> _Aim of the exercise_:
When a line below contains the string "Given", show that line.

> _Data provided_:
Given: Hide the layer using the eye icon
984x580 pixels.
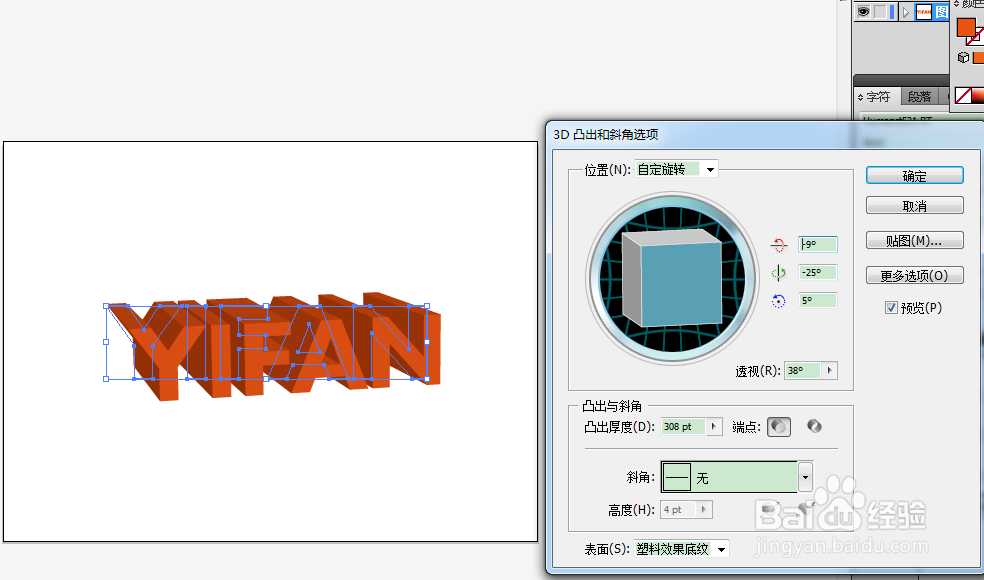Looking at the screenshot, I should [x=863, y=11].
==
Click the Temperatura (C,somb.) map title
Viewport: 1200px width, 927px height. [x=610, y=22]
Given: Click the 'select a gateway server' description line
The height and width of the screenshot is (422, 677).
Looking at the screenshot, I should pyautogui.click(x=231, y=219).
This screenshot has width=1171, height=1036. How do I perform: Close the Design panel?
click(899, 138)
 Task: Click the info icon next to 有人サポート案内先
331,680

> _The answer_:
Given: Hide the layer using the eye icon
Given: Click the 'select a gateway server' description line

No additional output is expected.